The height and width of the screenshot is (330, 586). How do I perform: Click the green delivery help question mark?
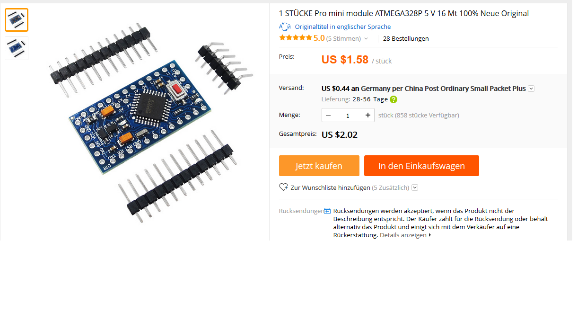(x=394, y=99)
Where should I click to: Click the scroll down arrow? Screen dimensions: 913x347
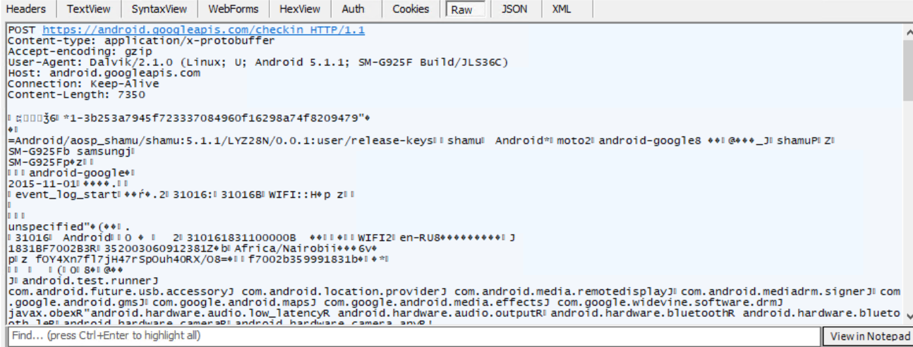click(x=907, y=316)
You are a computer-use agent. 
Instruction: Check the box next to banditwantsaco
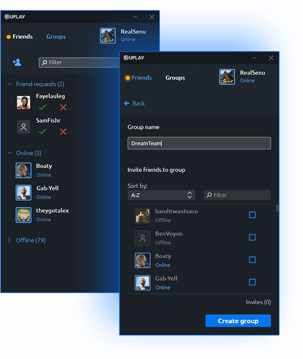pyautogui.click(x=252, y=215)
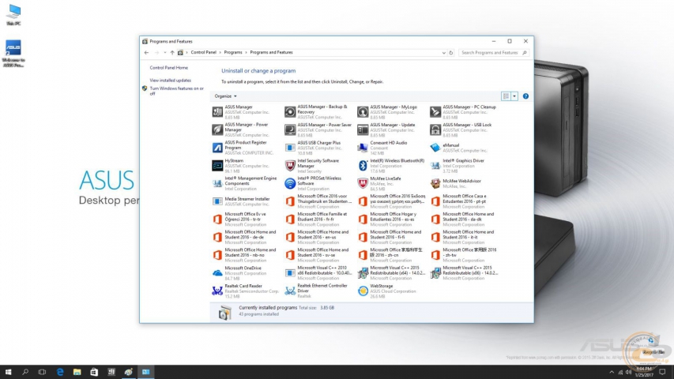
Task: Open Control Panel Home link
Action: coord(169,68)
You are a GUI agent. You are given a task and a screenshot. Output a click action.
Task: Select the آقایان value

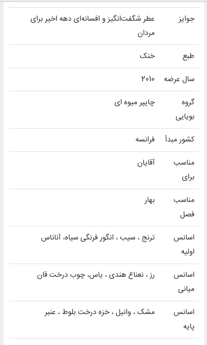click(x=146, y=163)
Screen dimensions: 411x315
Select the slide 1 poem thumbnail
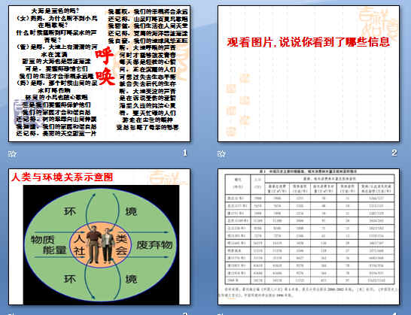pos(99,74)
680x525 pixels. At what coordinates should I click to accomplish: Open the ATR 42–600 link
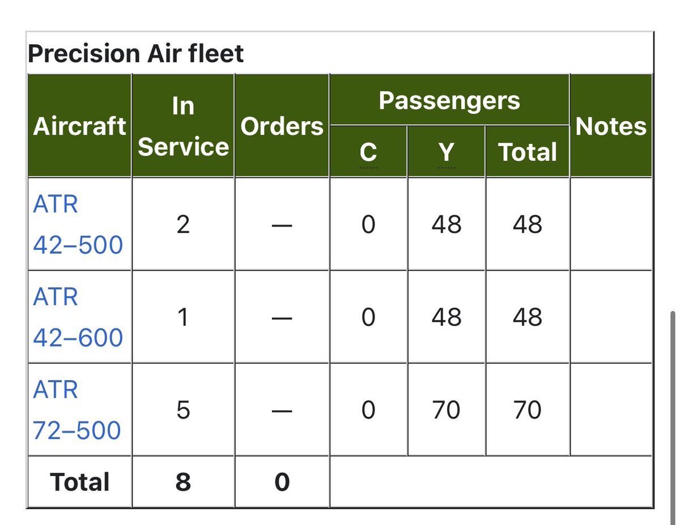[x=78, y=317]
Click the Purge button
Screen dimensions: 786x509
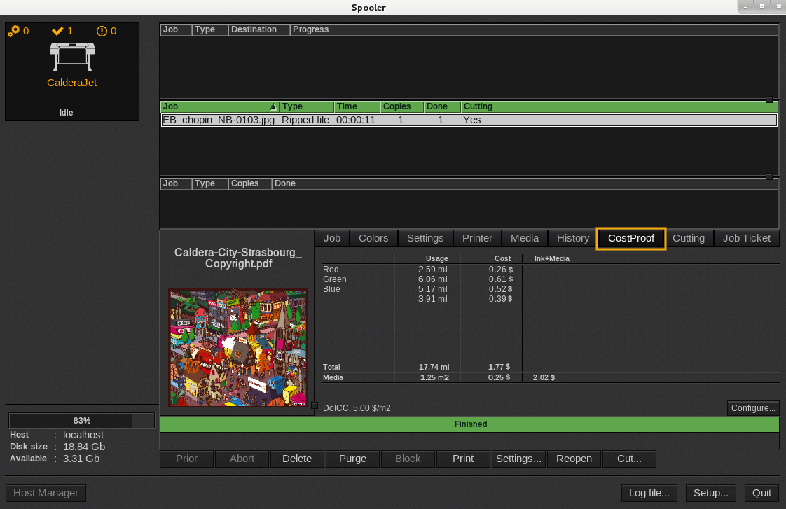coord(352,459)
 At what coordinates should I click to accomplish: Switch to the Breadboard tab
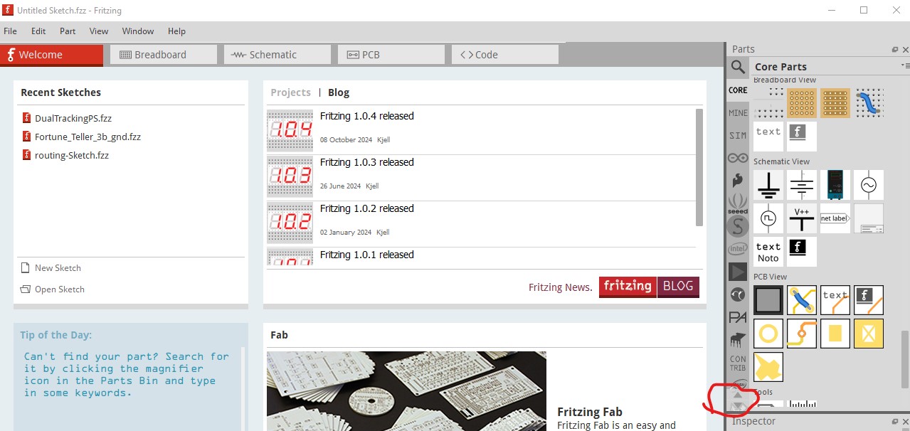(x=160, y=55)
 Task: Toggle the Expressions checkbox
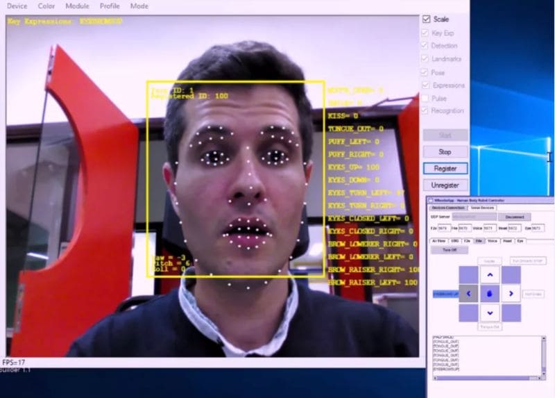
· · · · ·
** Task to carry out **
Search the records above for the word "agent" and give the number of lines where it occurs, nothing else.

** Your solution **
2